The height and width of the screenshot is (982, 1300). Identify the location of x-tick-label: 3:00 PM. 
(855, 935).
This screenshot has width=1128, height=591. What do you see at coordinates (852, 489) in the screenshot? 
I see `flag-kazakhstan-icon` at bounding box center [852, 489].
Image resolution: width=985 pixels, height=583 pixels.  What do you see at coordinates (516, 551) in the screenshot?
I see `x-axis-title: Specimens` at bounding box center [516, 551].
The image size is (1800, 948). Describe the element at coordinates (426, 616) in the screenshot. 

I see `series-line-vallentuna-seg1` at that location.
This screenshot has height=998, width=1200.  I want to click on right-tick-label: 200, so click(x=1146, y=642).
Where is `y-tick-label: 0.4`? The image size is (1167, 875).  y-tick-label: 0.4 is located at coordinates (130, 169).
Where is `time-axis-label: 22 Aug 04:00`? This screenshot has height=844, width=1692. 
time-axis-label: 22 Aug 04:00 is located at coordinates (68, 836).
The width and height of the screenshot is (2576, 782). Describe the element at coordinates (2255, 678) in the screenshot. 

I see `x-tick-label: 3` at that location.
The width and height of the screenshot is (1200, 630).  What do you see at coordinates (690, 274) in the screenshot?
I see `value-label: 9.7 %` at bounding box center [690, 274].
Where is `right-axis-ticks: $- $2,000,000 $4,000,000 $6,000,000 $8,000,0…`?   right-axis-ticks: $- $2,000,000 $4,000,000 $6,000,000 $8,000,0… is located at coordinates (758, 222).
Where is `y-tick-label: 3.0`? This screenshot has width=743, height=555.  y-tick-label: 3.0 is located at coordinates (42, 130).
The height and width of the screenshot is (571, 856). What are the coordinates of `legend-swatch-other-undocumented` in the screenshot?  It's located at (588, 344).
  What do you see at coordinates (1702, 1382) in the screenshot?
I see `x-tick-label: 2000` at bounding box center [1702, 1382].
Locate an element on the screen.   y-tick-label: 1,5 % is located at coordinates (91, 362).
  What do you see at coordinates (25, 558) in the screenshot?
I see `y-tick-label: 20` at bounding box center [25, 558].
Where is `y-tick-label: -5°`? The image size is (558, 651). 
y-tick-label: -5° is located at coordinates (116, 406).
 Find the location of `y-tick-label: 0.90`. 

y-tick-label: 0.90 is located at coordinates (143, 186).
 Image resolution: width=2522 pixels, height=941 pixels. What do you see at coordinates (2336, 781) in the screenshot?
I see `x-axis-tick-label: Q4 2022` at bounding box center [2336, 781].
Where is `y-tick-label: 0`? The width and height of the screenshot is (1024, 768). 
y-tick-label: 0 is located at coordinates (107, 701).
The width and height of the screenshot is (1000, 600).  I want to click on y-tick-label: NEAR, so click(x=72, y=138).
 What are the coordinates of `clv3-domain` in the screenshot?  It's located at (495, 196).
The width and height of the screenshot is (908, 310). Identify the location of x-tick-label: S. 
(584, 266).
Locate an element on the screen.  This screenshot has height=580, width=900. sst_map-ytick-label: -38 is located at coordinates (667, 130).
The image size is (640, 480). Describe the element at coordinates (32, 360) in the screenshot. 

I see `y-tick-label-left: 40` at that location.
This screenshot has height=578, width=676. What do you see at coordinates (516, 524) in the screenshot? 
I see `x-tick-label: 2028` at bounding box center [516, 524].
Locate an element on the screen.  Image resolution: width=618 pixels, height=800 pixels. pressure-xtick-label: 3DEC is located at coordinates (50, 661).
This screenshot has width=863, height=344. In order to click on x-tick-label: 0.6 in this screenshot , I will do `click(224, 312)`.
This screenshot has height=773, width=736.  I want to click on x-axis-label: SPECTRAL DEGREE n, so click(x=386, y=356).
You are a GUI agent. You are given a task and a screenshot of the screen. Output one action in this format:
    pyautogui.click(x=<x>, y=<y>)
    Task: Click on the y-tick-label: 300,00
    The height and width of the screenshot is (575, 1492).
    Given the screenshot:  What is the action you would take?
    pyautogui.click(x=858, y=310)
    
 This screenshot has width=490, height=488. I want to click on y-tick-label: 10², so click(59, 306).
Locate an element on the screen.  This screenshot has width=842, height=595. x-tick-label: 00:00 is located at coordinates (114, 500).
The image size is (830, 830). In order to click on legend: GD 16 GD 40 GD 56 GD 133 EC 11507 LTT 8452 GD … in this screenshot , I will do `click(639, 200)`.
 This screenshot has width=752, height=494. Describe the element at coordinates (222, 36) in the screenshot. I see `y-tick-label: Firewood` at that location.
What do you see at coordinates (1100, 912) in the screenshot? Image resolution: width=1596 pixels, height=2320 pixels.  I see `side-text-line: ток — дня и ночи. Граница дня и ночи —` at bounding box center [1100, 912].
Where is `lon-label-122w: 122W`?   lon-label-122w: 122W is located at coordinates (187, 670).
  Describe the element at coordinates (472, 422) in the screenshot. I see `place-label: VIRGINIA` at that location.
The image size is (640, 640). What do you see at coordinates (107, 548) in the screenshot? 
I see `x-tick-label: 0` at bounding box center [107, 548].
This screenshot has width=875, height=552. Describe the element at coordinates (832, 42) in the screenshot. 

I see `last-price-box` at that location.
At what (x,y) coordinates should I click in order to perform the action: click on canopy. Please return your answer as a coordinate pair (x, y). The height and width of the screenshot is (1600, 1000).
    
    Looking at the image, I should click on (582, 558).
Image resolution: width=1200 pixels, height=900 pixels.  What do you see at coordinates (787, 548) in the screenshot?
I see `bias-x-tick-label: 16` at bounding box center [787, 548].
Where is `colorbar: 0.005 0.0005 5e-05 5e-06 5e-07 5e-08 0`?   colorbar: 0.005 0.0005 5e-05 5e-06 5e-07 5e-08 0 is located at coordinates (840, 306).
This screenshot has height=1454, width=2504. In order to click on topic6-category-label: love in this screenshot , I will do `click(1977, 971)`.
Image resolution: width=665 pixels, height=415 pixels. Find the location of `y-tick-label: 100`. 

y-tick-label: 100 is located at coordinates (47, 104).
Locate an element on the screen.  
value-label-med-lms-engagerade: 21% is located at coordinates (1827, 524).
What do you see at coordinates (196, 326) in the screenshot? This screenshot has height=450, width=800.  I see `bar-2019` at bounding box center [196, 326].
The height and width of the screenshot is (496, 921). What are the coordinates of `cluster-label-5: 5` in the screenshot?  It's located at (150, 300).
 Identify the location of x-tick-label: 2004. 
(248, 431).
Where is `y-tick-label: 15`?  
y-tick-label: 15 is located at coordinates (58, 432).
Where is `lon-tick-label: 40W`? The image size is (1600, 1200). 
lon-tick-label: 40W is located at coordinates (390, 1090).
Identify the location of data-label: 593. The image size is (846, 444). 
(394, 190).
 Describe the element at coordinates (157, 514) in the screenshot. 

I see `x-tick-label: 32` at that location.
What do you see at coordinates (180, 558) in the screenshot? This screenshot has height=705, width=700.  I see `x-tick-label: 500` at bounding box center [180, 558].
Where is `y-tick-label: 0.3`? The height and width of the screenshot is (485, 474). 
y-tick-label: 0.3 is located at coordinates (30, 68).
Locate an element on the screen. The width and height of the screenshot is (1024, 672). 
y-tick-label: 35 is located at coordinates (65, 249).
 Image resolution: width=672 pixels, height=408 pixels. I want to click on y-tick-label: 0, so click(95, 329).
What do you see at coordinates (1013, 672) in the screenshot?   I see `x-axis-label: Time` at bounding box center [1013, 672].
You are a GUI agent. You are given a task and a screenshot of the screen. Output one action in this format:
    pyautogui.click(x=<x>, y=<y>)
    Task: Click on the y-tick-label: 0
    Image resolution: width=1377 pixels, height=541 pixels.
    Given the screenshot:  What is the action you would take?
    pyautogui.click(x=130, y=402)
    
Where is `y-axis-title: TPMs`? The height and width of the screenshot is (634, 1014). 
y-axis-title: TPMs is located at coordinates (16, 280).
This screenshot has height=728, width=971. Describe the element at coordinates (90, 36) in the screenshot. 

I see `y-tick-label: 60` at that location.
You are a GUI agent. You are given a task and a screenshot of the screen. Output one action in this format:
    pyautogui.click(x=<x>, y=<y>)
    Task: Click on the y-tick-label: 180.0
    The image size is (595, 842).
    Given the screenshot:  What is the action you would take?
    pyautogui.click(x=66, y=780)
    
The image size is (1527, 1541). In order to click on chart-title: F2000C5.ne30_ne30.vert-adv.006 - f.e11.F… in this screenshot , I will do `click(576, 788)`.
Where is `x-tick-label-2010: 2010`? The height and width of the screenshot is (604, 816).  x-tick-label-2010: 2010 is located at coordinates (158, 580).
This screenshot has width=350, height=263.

Required action: Extract verbatim the portion of the entries above that starts with their first line and ends with the line containing "center [690, 274].", including both end lines.

Written response:
The height and width of the screenshot is (982, 1300). Identify the location of x-tick-label: 3:00 PM. 
(855, 935).
This screenshot has width=1128, height=591. What do you see at coordinates (852, 489) in the screenshot? 
I see `flag-kazakhstan-icon` at bounding box center [852, 489].
Image resolution: width=985 pixels, height=583 pixels.  What do you see at coordinates (516, 551) in the screenshot?
I see `x-axis-title: Specimens` at bounding box center [516, 551].
The image size is (1800, 948). Describe the element at coordinates (426, 616) in the screenshot. 

I see `series-line-vallentuna-seg1` at that location.
This screenshot has height=998, width=1200.  I want to click on right-tick-label: 200, so click(x=1146, y=642).
Where is `y-tick-label: 0.4`? The image size is (1167, 875).  y-tick-label: 0.4 is located at coordinates (130, 169).
Where is `time-axis-label: 22 Aug 04:00`? This screenshot has height=844, width=1692. 
time-axis-label: 22 Aug 04:00 is located at coordinates (68, 836).
The width and height of the screenshot is (2576, 782). Describe the element at coordinates (2255, 678) in the screenshot. 

I see `x-tick-label: 3` at that location.
The width and height of the screenshot is (1200, 630).  What do you see at coordinates (690, 274) in the screenshot?
I see `value-label: 9.7 %` at bounding box center [690, 274].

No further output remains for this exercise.